What are the potential risk factors that can lead to high cholesterol?

Below is a list of potential risk factors that can lead to higher levels of cholesterol in the body  based on research:

  • Smoking
  • Family history of higher cholesterol
  • A sedentary Lifestyle
  • Unhealthy eating habits
  • Obesity or being overweight
  • High Blood Pressure
  • Type 2 diabetes
  • Males after the age of 45 and females after the age of 55 are prone to high cholesterol

How can obesity affect the levels of Cholesterol in the body?

The excess weight of the body can increase the levels of LDL or Low-Density-Lipoproteins that are deemed as unhealthy cholesterol. 
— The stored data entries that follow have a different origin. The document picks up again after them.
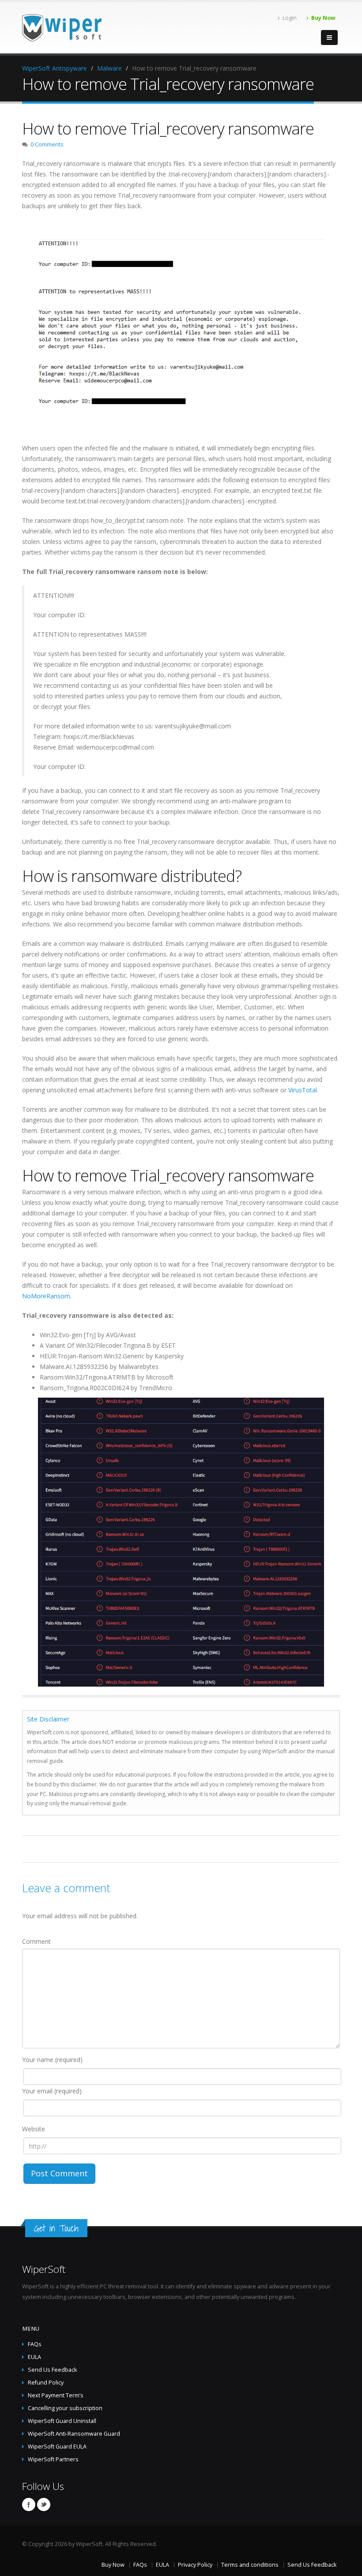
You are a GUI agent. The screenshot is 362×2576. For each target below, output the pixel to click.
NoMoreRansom (46, 1296)
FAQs (34, 2344)
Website (33, 2129)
Increases in levels of Low-Density-Lipoproteins (LDL) can lead to the accumulation of cholesterol deposits in the bloodstream and can later form clots that can lead to severe health concerns such as heart attacks and strokes.

Hence every 10 pounds added to the overweight body can lead to an increase of about 10 milligrams of cholesterol per day. 

Your body needs some amount of desirable cholesterol to produce vitamin D and support the immune system. 

The problem begins with increased levels of LDL (Low-Density-Lipoproteins) can lead to a medical disease called hypercholesterolemia. 

Being obese or overweight can increase the chances of higher cholesterol levels as the body produces higher levels of lipoproteins and triglycerides (another form of lipid or fatty substance). 

So a higher level of triglycerides and lipoproteins will in turn lead to higher cholesterol levels due to the following reasons:

  • You have a resistance to insulin which can lead to free fatty acids being delivered to the liver.
  • Have increased fat tissue in the body, especially around the gut, middle, and waist area leading to more fatty acids being delivered to the liver. 
  • Or lastly, inflammation in the body can hinder the regulation of HDL or High-Density-Lipoproteins which are also regarded as good cholesterol.

Can losing weight actually help Lower Cholesterol Levels?

Losing weight is directly linked to decreasing the levels of cholesterol in the body, in fact, achieving moderate weight is often recommended for regulating healthy cholesterol levels. 

Losing weight can help reduce the production of triglycerides in the liver and Low-density Lipoproteins, further reducing cholesterol levels in the body. 

In fact, an active lifestyle and a moderate weight help reduce inflammation in the body as well as reverse insulin resistance.

How much Weight should you lose to maintain Cholesterol Levels?

Believe it or not but losing about 10 pounds is enough to manage desirable cholesterol levels in the body. 

In fact, a study has indicated that people who have lost about 5 to 10% of their body weight saw a considerable decrease in their triglyceride and low-density lipoprotein production. 

But people who lost less than 5% only saw a decrease in the production of triglycerides.